On Tuesday the latest demographic (population) figures are released. Many investors may be unaware of the fact, but Australia’s population is growing at the fastest rate in 40 years. While many reasons have been proffered to explain the amazing resilience of the Australian economy, our fast rate of population growth must be counted amongst them.
The Reserve Bank also releases its semi-annual Financial Stability Review on Thursday. This report takes on added importance in the current environment given that the Reserve Bank has indicated that it is watching “the effects of economic weakness on the balance sheets of financial institutions”. Before the Reserve Bank lifts rates, it says that “continued progress in restoring balance sheets is essential”.

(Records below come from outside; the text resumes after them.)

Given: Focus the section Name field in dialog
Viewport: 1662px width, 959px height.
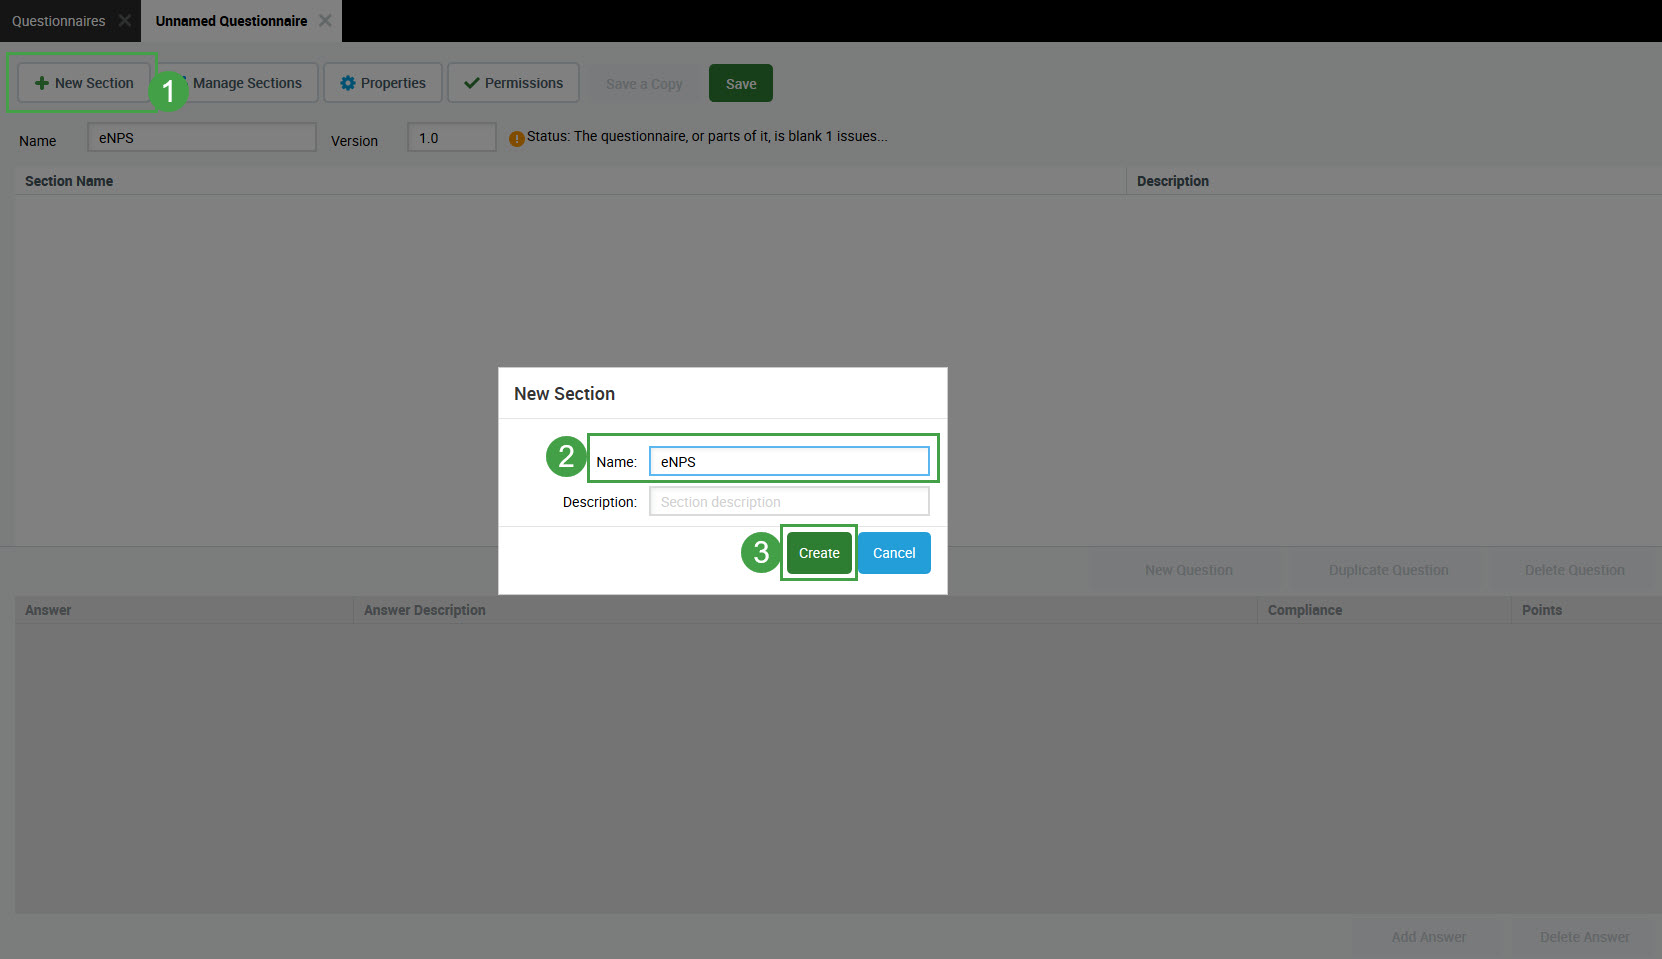Looking at the screenshot, I should 789,461.
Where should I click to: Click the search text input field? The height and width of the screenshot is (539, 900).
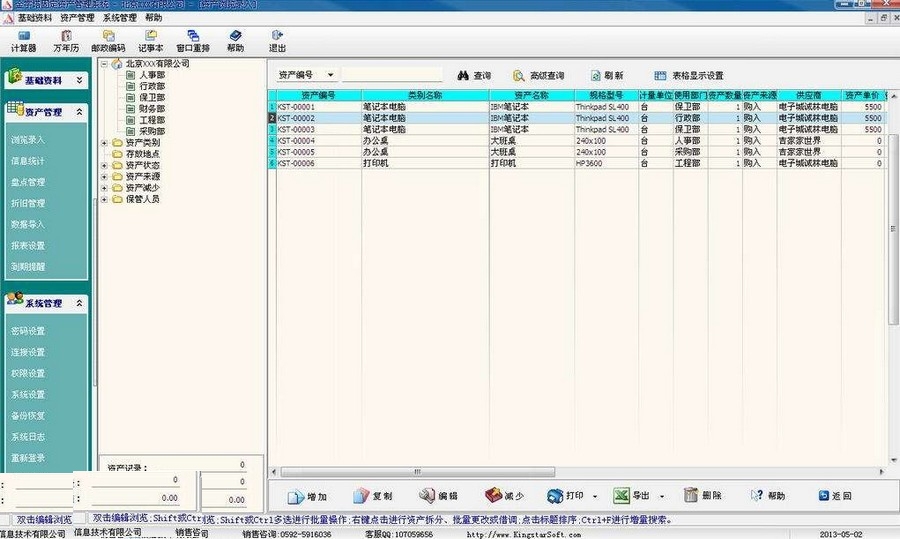pos(391,75)
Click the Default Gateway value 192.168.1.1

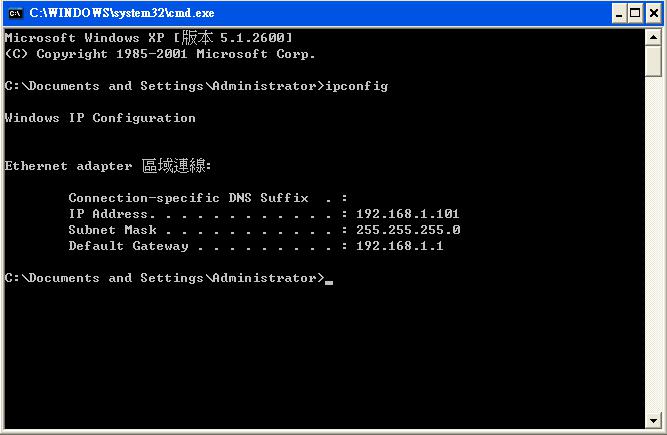tap(400, 246)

And on Friday the quarterly financial accounts are released. The figures should show a sharp improvement in the health of household finances while other data will likely provide further evidence of the deleveraging of company balance sheets.

In the US, a meeting of the Federal Reserve interest rate-setting body – the Open Market Committee – dominates the first half of the coming week. The FOMC meets over Tuesday and Wednesday with a decision on rates announced at 4.15am AEST on Thursday morning. The FOMC won’t be changing rate settings – at least not this month. But members are well aware of the risks in leaving rates too low for too long. So expect more upbeat rhetoric about the state of the economy and future prospects. Before lifting rates, the FOMC must get borrowers and investors prepared for change.

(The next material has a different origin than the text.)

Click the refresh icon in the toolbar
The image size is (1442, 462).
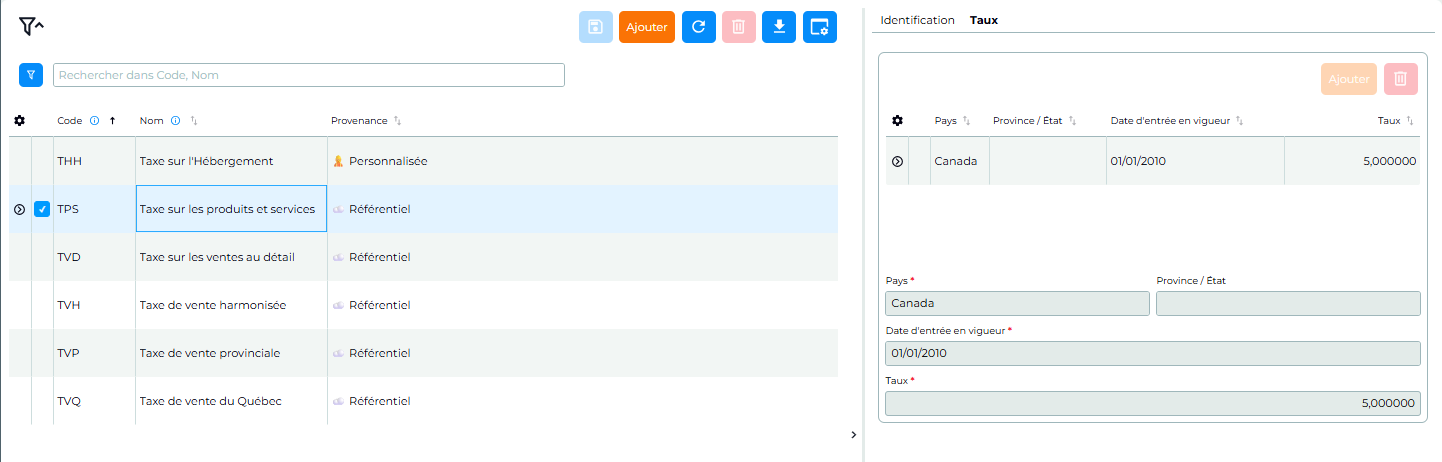click(x=699, y=27)
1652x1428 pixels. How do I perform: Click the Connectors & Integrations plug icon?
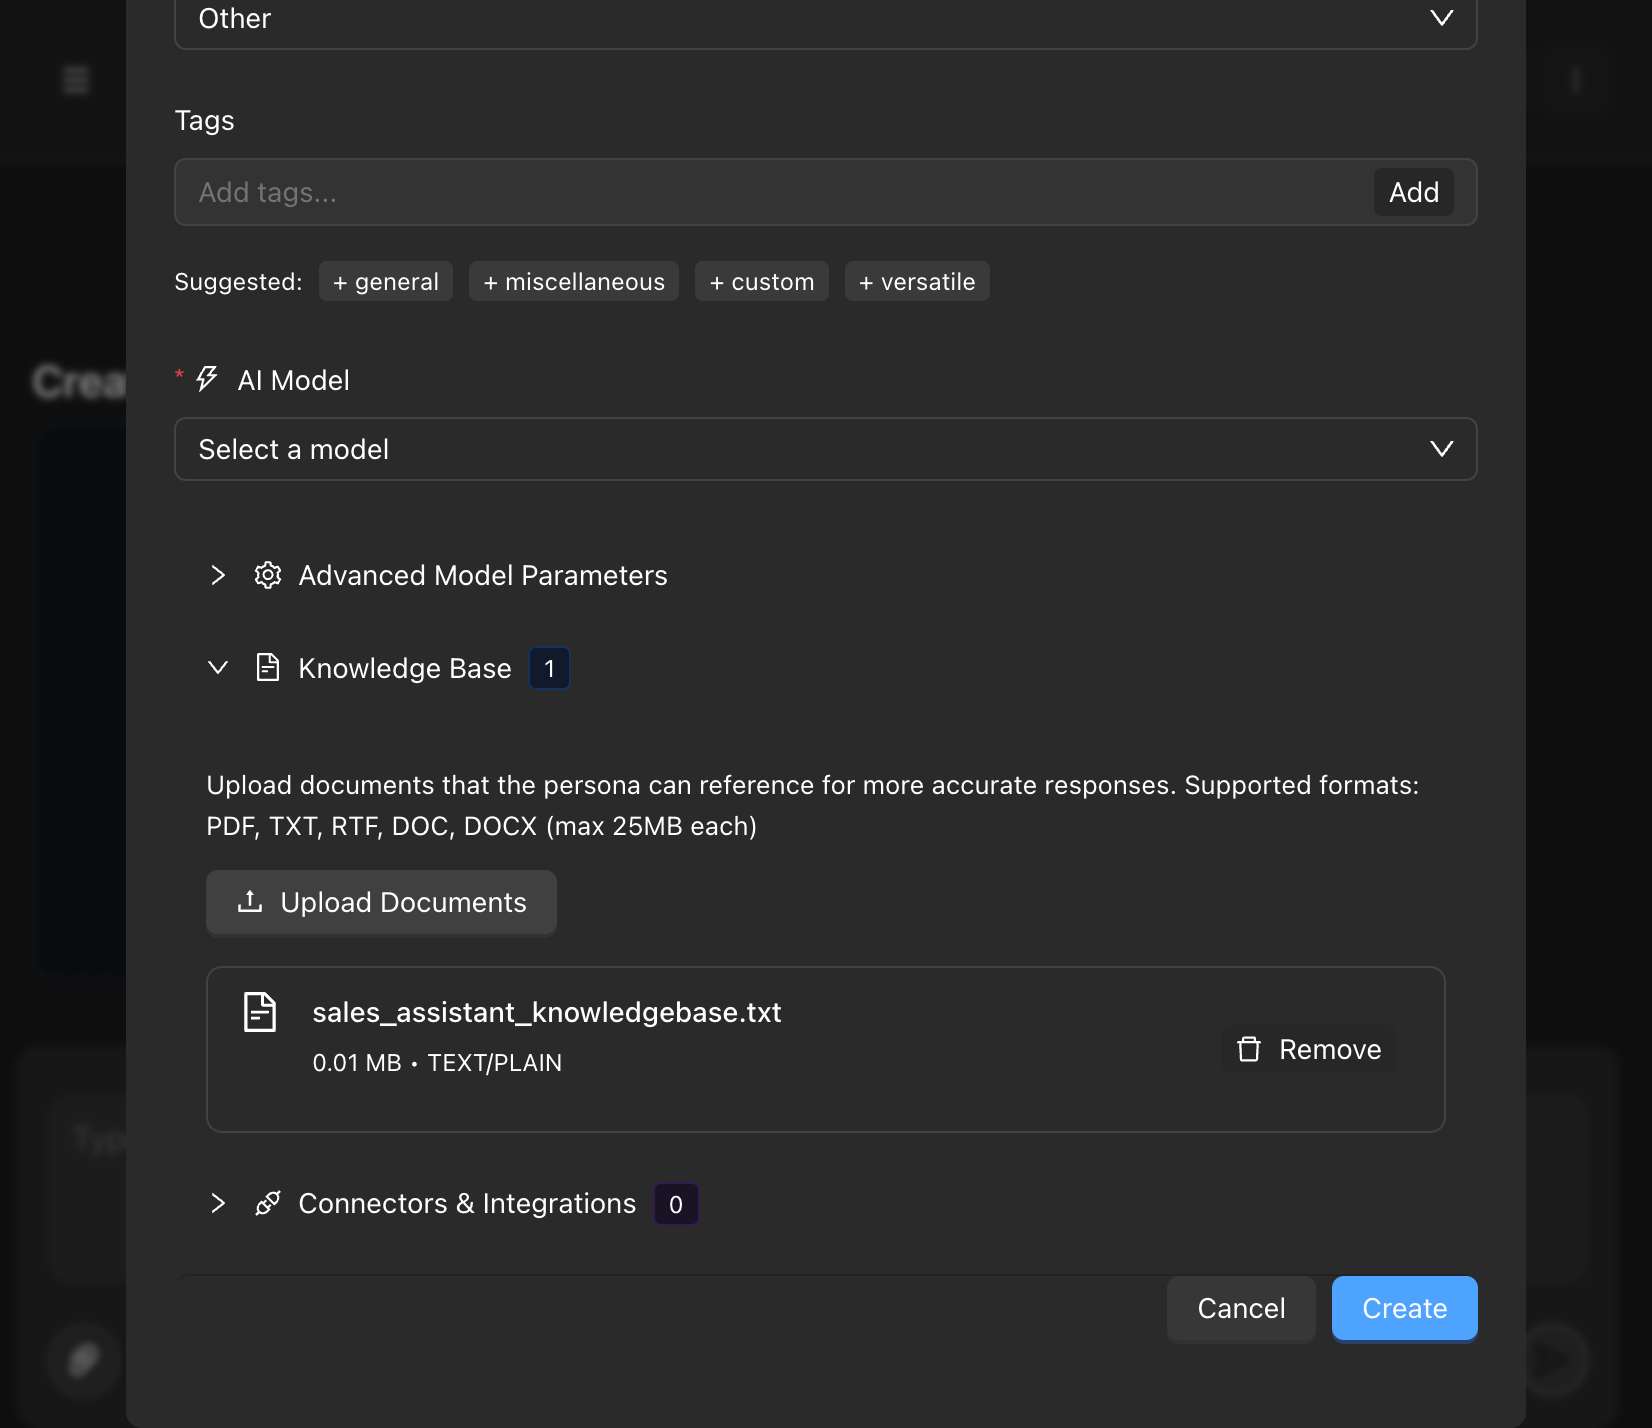tap(267, 1203)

In terms of economic data, the leading indicators report is issued on Monday with the influential Richmond Fed index on Tuesday. Data on existing home sales is released on Thursday while new home sales, durable goods orders and updated consumer sentiment figures are all issued on Friday.

The latest economic data should prove encouraging. Both durable goods orders and existing home sales probably rose by 1.5% in August while new home sales lifted around 4%. Any reduction in the stock of homes for sale on the market will provide further encouragement for investors.

Sharemarket

The rising Aussie dollar has key implications for investors, not the least of which is that it has been linked to a stronger sharemarket in the past. One reason is that when the global economy is strengthening, there is greater demand for raw materials like copper and lead, and that boosts Australian export income and economic growth.

Retailers and media stocks also tend to gain when the Aussie is rising as it reduces the local cost of imported goods and overseas TV programs. But it is not all one-way traffic. Some companies get a high proportion of income from overseas and a stronger currency reduces the value of that income in local currency terms.

Interest rates

The sharp appreciation of the Australian dollar over the past six months is yet another reason while the Reserve Bank is not in a rush to lift interest rates. The stronger currency is making life tougher for exporters while also restraining import prices and inflation. If the Aussie continues to lift towards US90 cents over the next few months then the Reserve Bank is likely to delay plans to start the rate-hiking cycle until early in 2010.

Currencies & commodities

The US dollar is continuing to lose friends across the globe. The US dollar index has fallen to the lowest levels in a year, as investors embrace the currencies of countries that benefit most from global economic growth. The US dollar index is down almost 15% from the three-year highs set in March.

The Aussie dollar is one of those currencies that benefit from the global upswing. From the lows in early March, the Aussie dollar has soared 36% against the greenback, lifting from US63 cents to US87 cents. And given its ties to the greenback, the currency of Australia’s largest trading partner – the Chinese renminbi – has similarly fallen by around 36% against the Aussie.

But while the Aussie dollar’s gains against the weak greenback have been impressive, the performance has been more mixed against other currencies. In fact, the Aussie dollar has fallen by over 4% against the Kiwi dollar since March 4 while rising 7% against the Korean won, lifting just over 17% against Pound Sterling (to 13-year highs) and rising 17% against the Euro.

Craig James is the chief economist at CommSec.